------ DATA FOR ANALYSIS ------

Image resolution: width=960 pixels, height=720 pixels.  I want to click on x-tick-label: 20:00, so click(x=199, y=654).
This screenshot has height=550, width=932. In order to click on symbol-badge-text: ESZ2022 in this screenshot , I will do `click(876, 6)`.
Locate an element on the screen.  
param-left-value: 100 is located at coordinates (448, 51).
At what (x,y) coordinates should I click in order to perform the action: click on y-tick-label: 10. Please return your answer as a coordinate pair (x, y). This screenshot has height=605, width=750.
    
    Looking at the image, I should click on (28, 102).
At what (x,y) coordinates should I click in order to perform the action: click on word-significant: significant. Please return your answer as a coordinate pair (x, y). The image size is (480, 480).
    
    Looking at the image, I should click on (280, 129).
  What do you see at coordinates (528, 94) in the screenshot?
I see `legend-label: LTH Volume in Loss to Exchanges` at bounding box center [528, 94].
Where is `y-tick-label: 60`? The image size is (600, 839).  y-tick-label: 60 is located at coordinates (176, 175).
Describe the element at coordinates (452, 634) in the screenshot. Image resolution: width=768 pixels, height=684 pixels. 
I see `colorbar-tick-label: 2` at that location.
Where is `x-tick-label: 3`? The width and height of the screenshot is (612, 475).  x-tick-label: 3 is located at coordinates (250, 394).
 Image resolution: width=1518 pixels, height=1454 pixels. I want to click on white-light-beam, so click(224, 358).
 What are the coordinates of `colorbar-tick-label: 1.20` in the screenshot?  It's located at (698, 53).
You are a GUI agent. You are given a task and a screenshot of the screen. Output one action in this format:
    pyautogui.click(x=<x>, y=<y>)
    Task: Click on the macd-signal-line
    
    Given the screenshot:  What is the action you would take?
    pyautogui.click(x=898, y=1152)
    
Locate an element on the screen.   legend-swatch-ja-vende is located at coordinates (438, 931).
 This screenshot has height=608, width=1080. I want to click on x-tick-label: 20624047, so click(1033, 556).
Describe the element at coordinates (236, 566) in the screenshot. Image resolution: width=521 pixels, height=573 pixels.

------

_PROBLEM DESCRIPTION:_ Convert the records above into a Markdown table with two columns, Row and Record text, giving each line its own numbered row. Leave out blank lines.

_ANSWER FOR THE TASK:_
| Row | Record text |
|---|---|
| 1 | Image resolution: width=960 pixels, height=720 pixels.  I want to click on x-tick-label: 20:00, so click(x=199, y=654). |
| 2 | This screenshot has height=550, width=932. In order to click on symbol-badge-text: ESZ2022 in this screenshot , I will do `click(876, 6)`. |
| 3 | Locate an element on the screen.   |
| 4 | param-left-value: 100 is located at coordinates (448, 51). |
| 5 | At what (x,y) coordinates should I click in order to perform the action: click on y-tick-label: 10. Please return your answer as a coordinate pair (x, y). This screenshot has height=605, width=750. |
| 6 |     Looking at the image, I should click on (28, 102). |
| 7 | At what (x,y) coordinates should I click in order to perform the action: click on word-significant: significant. Please return your answer as a coordinate pair (x, y). The image size is (480, 480). |
| 8 |     Looking at the image, I should click on (280, 129). |
| 9 |   What do you see at coordinates (528, 94) in the screenshot? |
| 10 | I see `legend-label: LTH Volume in Loss to Exchanges` at bounding box center [528, 94]. |
| 11 | Where is `y-tick-label: 60`? The image size is (600, 839).  y-tick-label: 60 is located at coordinates (176, 175). |
| 12 | Describe the element at coordinates (452, 634) in the screenshot. Image resolution: width=768 pixels, height=684 pixels.  |
| 13 | I see `colorbar-tick-label: 2` at that location. |
| 14 | Where is `x-tick-label: 3`? The width and height of the screenshot is (612, 475).  x-tick-label: 3 is located at coordinates (250, 394). |
| 15 |  Image resolution: width=1518 pixels, height=1454 pixels. I want to click on white-light-beam, so click(224, 358). |
| 16 |  What are the coordinates of `colorbar-tick-label: 1.20` in the screenshot?  It's located at (698, 53). |
| 17 | You are a GUI agent. You are given a task and a screenshot of the screen. Output one action in this format: |
| 18 |     pyautogui.click(x=<x>, y=<y>) |
| 19 |     Task: Click on the macd-signal-line |
| 20 |     Given the screenshot:  What is the action you would take? |
| 21 |     pyautogui.click(x=898, y=1152) |
| 22 | Locate an element on the screen.   legend-swatch-ja-vende is located at coordinates (438, 931). |
| 23 |  This screenshot has height=608, width=1080. I want to click on x-tick-label: 20624047, so click(1033, 556). |
| 24 | Describe the element at coordinates (236, 566) in the screenshot. Image resolution: width=521 pixels, height=573 pixels. |